What did @raw_maraby actually say?
The creator recommends a list of herbs and supplements for male reproductive health, naming bee pollen, pine pollen, tribulus, "panogen zinc," "american zinc," "chinese gens zinc," saw palmetto, and nettle root. The claim is these are "fantastic for taking care of the male reproductive system for strengthening libido and fatility." That last word appears to be a mispronunciation of fertility.
Worth noting: several of the product names the creator uses, "panogen zinc," "american zinc," and "chinese gens zinc," don't correspond to any standardized herbal or supplement terminology. These may be brand names specific to an alkaline/Dr. Sebi-adjacent product line, which makes independent verification of their exact composition essentially impossible. That's a transparency problem for viewers trying to replicate this protocol.
Does the science back this up?
Some of it, partially. The evidence base here is uneven and the creator presents everything with equal confidence, which is misleading. Tribulus terrestris and nettle root have actual human trial data, though the results are modest. Bee pollen and pine pollen are mostly anecdote and rodent studies at this point.
Tribulus terrestris has been studied for male fertility parameters. A 2012 trial by Roaiah et al. in the Journal of Sex and Marital Therapy found modest improvements in sexual function scores, but effects on testosterone levels in eugonadal men are inconsistent across studies. Nettle root (Urtica dioica) has some evidence for binding sex hormone-binding globulin (SHBG), potentially increasing free testosterone, though human RCT data remains limited. Saw palmetto is primarily studied for benign prostatic hyperplasia, not fertility or libido, making its inclusion here a reach. Pine pollen contains plant androgens (phyto-androgens) at trace levels, but oral bioavailability is poorly established in humans. Bee pollen has antioxidant properties that may theoretically support sperm quality, but clinical evidence in men is sparse.
What did they get wrong (or right)?
The creator gets partial credit for naming some herbs with real, if modest, evidence. Tribulus and nettle root are not invented wellness noise. But the execution has real problems.
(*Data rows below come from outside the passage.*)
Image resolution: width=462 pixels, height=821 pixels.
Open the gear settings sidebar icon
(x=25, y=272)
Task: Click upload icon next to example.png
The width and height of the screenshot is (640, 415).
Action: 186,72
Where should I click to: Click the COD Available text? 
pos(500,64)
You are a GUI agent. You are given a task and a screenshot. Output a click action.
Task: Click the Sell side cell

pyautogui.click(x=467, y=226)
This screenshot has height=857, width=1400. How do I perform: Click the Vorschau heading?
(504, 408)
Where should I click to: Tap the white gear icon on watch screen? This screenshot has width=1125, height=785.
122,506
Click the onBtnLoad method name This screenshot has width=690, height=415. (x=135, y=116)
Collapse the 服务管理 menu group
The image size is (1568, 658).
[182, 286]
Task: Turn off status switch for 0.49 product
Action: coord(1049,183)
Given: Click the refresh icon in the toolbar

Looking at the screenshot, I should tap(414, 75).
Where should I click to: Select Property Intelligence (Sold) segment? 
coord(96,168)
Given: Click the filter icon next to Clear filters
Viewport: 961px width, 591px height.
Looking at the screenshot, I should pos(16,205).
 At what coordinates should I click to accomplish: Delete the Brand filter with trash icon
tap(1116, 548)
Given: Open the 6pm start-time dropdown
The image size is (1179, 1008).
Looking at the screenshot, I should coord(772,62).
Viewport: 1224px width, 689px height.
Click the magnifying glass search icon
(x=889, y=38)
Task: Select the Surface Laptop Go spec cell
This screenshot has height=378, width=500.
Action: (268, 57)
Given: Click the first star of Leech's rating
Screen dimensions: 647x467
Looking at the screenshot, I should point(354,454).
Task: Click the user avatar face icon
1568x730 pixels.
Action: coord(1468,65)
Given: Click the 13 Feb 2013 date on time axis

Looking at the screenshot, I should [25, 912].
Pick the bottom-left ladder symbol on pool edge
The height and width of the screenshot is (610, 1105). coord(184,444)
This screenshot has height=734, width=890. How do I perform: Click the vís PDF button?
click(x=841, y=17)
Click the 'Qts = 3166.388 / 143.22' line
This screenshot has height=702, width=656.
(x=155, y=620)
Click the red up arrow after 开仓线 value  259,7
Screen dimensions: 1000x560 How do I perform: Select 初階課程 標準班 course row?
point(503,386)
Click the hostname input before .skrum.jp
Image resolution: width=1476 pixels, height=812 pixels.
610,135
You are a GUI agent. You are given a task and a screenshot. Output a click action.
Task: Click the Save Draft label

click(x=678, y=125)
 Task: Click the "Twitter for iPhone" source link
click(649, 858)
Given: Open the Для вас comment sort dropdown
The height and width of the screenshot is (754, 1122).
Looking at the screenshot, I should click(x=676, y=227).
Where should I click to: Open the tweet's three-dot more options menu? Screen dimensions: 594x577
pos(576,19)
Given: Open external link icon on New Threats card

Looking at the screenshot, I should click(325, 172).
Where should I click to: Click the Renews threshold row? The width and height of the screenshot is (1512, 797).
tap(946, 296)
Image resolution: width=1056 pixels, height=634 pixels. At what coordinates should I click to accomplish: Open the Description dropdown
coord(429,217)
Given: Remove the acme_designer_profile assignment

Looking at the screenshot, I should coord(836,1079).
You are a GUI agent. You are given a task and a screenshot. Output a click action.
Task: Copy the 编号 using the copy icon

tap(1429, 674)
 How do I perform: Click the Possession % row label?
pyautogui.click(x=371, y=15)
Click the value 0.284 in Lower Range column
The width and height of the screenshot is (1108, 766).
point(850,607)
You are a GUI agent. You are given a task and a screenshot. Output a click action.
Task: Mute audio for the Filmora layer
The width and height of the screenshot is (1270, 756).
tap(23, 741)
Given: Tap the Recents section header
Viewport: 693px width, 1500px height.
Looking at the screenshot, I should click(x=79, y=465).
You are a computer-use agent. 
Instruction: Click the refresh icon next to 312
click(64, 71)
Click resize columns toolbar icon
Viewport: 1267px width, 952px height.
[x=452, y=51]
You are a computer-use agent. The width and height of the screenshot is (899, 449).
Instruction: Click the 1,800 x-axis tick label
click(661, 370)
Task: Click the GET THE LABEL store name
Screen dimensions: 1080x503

First, lumping everything together as "fantastic" ignores that the evidence quality varies enormously across this list. Second, saw palmetto is not primarily a fertility herb. Its studied mechanism is 5-alpha-reductase inhibition, which actually reduces conversion of testosterone to DHT. Some researchers have raised questions about whether 5-alpha-reductase inhibitors could negatively affect libido in certain men, an irony given the context here. Third, the unidentified "zinc" products are a red flag. Zinc deficiency does correlate with impaired testosterone production and sperm quality (Fallah et al., 2018, Journal of Reproduction and Infertility), but recommending unverifiable branded products from a proprietary line skips the step where viewers can actually confirm what they're taking. That's not herbalism, that's a funnel.
What should you actually know?
If you have genuine concerns about male fertility or testosterone, herbs are not a replacement for a workup. Low testosterone (hypogonadism) has diagnosable causes, and some of them, like a pituitary adenoma, testicular injury, or primary hypogonadism, require medical management. No combination of herbs addresses those root causes.
For men with suboptimal but not pathologically low testosterone, lifestyle factors have stronger evidence than any herb on this list. Sleep, resistance training, body fat reduction, and alcohol reduction all have meaningful human data for testosterone optimization. Zinc supplementation has real support but only in men who are actually deficient. If you want to try herbs like tribulus or nettle root, they appear reasonably safe at standard doses, but "reasonably safe" and "clinically effective" are different claims. Anyone with a reproductive health concern should start with a urologist or endocrinologist, not a DM from a protocol creator.